The Hex Editor is a very powerful memory viewing/editing tool, it obsoletes the Memory Viewer tool from the FCE Ultra and FCEU Rerecording branches.
It can do a wide range of things. It allows you to view the entire RAM & ROM contents in a resizable dialog window. It makes it easy to edit the game's RAM, PPU memory, and even its currently-loaded ROM data by simply typing in values in the editor. You can also "freeze" parts of RAM (to prevent the game from modifying the data there), search for data (Ctrl+F), and even copy and paste data to/from the clipboard. Furthermore, table files are supported, so you can edit a game's text in real-time and see the result immediately.
Basically, it lets you tinker with any part of a game's RAM or ROM while it is running.
Using the Hex Editor
The Hex Editor lets you edit three major areas:
1. NES MEMORY
This allows you to directly edit all of the NES address space (System Bus - $0000-$FFFF).

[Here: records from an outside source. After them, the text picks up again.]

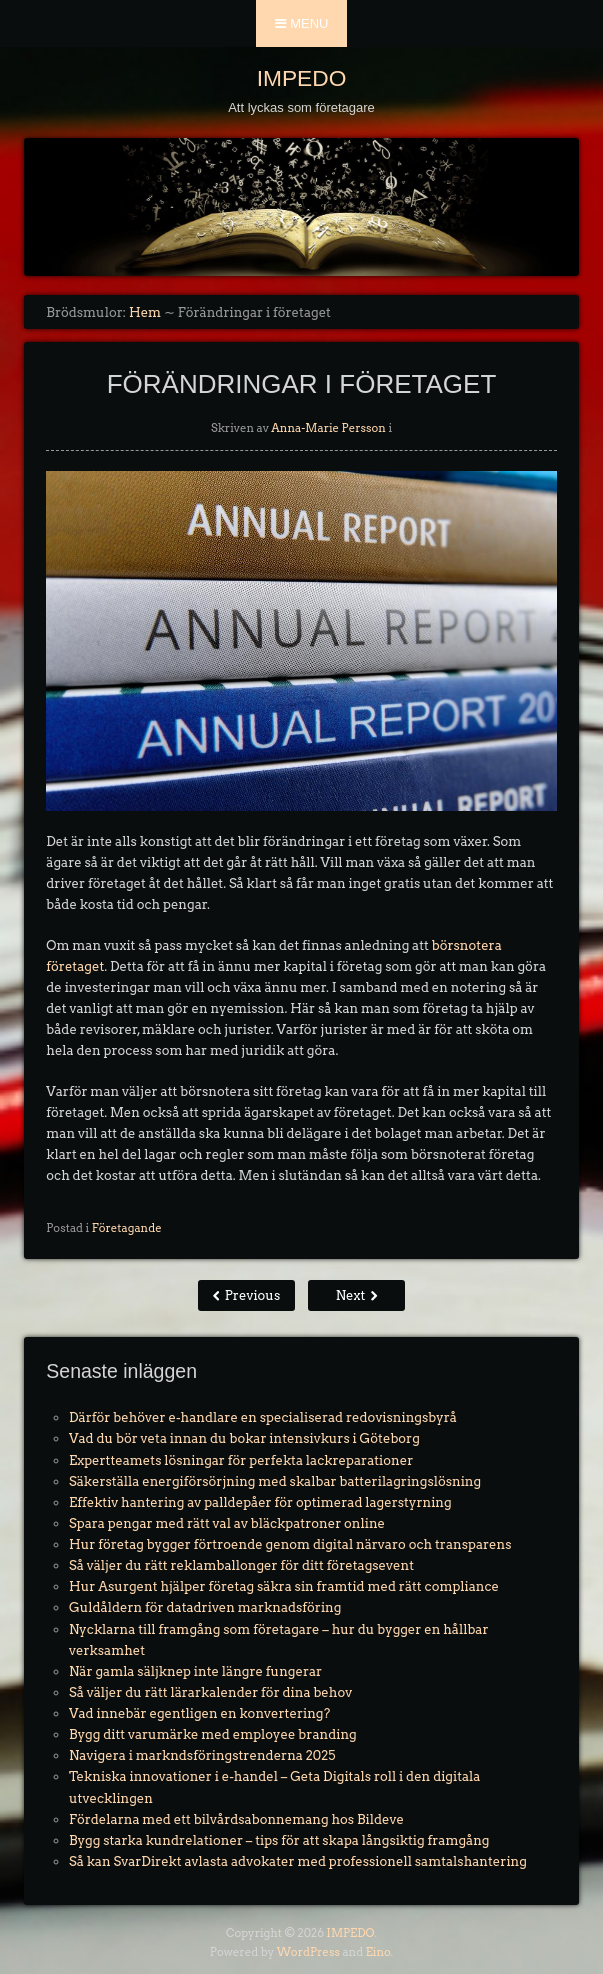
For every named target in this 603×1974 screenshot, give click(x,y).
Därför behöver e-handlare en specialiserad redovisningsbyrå (263, 1417)
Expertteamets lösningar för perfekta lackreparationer (241, 1460)
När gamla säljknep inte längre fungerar (195, 1671)
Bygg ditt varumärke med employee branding (213, 1734)
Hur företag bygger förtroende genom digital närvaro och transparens (290, 1544)
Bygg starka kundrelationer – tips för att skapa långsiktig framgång (279, 1840)
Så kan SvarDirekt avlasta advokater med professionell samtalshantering (298, 1861)
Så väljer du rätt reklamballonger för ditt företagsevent (241, 1565)
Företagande (127, 1228)
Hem (145, 312)
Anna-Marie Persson (328, 428)
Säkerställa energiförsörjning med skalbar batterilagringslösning (275, 1481)
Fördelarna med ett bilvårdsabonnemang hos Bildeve (236, 1819)
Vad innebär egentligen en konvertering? (199, 1713)
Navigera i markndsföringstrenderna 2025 (202, 1755)
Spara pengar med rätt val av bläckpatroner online (227, 1523)
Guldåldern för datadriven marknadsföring (205, 1607)
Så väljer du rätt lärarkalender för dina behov (210, 1692)
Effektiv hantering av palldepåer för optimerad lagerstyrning (260, 1502)
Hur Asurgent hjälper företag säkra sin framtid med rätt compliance (284, 1586)
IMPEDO (302, 78)
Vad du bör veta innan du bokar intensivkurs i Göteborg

While you can easily modify RAM, or write directly to registers by typing in data, you cannot modify ROM data ($8000-$FFFF) itself. This is because most mappers have registers which are located in this space; so writing there can trigger mapper operations that may cause the game to crash or glitch if you don't know what you're doing. If you want to edit the ROM itself, right-click on the offset and select "Go here in ROM file"; that will take you directly to where you need to be so you can start editing. You can also freeze RAM by clicking on it with the middle mouse button, or by using the right-click menu. This works by adding it directly to the Cheat List, which you can see from the Cheat Console. Finally, the right-click menu can be used to quickly add a read or write breakpoint to the debugger. When adding a breakpoint to the range of ROM addresses ($8000-$FFFF), the Hex Editor also takes into account the number of the bank in which the byte is located.
2. PPU MEMORY
This allows you to directly view and write to PPU memory (VRAM).
3. OAM MEMORY
This allows you to directly view and write to OAM memory (sprite RAM).
4. THE ROM FILE
This allows you to edit the ROM file in real time, i.e. while the game is running. If you make a mistake, press Ctrl+Z or Edit->Undo to undo your change (then load a save-state if the game crashed).
The Hex Editor also has support for table files (*.tbl) to map bytes to text. Each line consists of four characters of the form "xx=y", where "xx" is the hex value, and "y" is the character that that value represents. I have also added an extension to represent the Return key: xx=ret whereby pressing the Return key will enter that value into the ROM. You can copy/paste data or text by selecting it and using Ctrl+C (to copy) and Ctrl+V (to paste). Plus, there is an Edit->Find feature that you can use to search for data. This feature should be fairly intuitive, so I won't bother to explain it.
When you're done editing, remember to save the ROM file (File->Save) or your changes will be lost when you close the ROM.
Why can't I edit NES memory beyond $8000?
NES memory from $8000-$FFFF is where the game's PRG-ROM code is mapped. Whenever you type in a value in the NES memory editor, it effectively writes that value to that address. Many games use mappers, which are usually accessed by writing to $8000-$FFFF (which is read-only)... and if *you* were to do so, it may trigger a bankswitch, which could easily make the game crash. In any event, doing so will not modify the ROM itself. What you *can* do, though, is edit the PRG-ROM itself by right-clicking on the offset you wish to edit, and selecting "Go here in the ROM file", which should take you to that spot in the ROM instead, where you can change the data at instead.
The Hex Editor highlights certain bytes with different colors to help you distinguish different data.
Usually all bytes are colored black.
Bookmarked RAM addresses are highlighted by green color.
Freezed RAM addresses are highlighted by blue color.
Modified ROM bytes are highlighted by red color.
If you have the Code/Data Logger running, bytes that were logged will be colored:
For PRG ROM segment:
Dark-yellow - the byte is code
Blue - the byte is data
Cyan - the byte is PCM audio data
Green - the byte is both code and data
For CHR ROM segment:
Yellow - the byte was rendered
Light-blue - the byte was read programmatically
Light-green - the byte was both rendered and read programmatically
This feature of the Hex Editor can draw your attention to bytes that changed their value since the last frame, or since the last update of Hex Editor window (if "Fade when paused" option is enabled).
If you don't need this feature, you can switch it off in the "Highlighting" submenu.
You can customize this feature by changing "fading period".
IMPORTANT NOTE: this feature does not track the actual changes of RAM. It works by simply comparing current values to previously displayed values of the same addresses. That's why the feature works with RAM/PPU/OAM/ROM as well.